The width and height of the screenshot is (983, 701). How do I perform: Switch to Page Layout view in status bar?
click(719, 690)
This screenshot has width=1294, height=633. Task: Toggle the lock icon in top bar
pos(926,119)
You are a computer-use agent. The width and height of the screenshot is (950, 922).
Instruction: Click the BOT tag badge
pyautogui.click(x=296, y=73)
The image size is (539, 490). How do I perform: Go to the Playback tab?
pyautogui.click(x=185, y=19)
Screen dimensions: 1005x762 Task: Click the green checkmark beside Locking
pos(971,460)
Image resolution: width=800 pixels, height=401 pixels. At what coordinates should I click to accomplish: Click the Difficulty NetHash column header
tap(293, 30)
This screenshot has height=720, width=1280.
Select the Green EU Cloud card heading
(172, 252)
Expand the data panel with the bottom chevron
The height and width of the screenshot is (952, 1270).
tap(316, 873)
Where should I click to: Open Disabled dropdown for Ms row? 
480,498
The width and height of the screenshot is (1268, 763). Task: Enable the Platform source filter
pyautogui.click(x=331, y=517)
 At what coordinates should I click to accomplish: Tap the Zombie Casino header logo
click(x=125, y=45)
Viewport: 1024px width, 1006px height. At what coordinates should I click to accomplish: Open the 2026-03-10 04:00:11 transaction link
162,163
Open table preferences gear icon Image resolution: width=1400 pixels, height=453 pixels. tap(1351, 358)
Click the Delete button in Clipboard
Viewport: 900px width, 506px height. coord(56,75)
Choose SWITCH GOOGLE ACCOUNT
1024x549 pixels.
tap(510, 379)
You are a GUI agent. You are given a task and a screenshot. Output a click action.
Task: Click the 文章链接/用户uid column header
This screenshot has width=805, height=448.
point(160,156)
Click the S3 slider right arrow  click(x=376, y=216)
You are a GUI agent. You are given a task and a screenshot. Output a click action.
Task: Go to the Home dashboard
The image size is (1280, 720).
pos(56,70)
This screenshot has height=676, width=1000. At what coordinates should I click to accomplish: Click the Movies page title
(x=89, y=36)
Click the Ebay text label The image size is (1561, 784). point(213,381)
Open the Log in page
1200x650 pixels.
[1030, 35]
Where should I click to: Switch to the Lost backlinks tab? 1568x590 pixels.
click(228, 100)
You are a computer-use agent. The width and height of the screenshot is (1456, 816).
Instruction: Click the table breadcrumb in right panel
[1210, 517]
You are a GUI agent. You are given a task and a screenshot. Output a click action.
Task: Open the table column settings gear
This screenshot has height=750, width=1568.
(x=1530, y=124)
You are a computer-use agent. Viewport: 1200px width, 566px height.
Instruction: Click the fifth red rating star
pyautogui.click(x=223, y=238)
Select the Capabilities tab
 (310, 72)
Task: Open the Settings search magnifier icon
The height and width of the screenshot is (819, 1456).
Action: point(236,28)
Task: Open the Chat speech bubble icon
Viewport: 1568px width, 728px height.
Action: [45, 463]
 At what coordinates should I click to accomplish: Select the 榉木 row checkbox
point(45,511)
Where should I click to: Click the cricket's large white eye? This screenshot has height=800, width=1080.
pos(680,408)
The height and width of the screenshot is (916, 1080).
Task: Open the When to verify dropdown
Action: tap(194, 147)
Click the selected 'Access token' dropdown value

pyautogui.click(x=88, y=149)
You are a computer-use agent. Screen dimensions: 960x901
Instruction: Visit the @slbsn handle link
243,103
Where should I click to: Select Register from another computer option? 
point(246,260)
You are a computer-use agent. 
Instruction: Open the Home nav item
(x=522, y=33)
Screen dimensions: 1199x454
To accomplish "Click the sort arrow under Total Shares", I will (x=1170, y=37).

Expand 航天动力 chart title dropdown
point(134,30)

→ **WORK REQUIRED**:
Copy, from the material, each line that holds the string "gear".

→ **FINAL ANSWER**:
Open table preferences gear icon Image resolution: width=1400 pixels, height=453 pixels. tap(1351, 358)
Task: Open the table column settings gear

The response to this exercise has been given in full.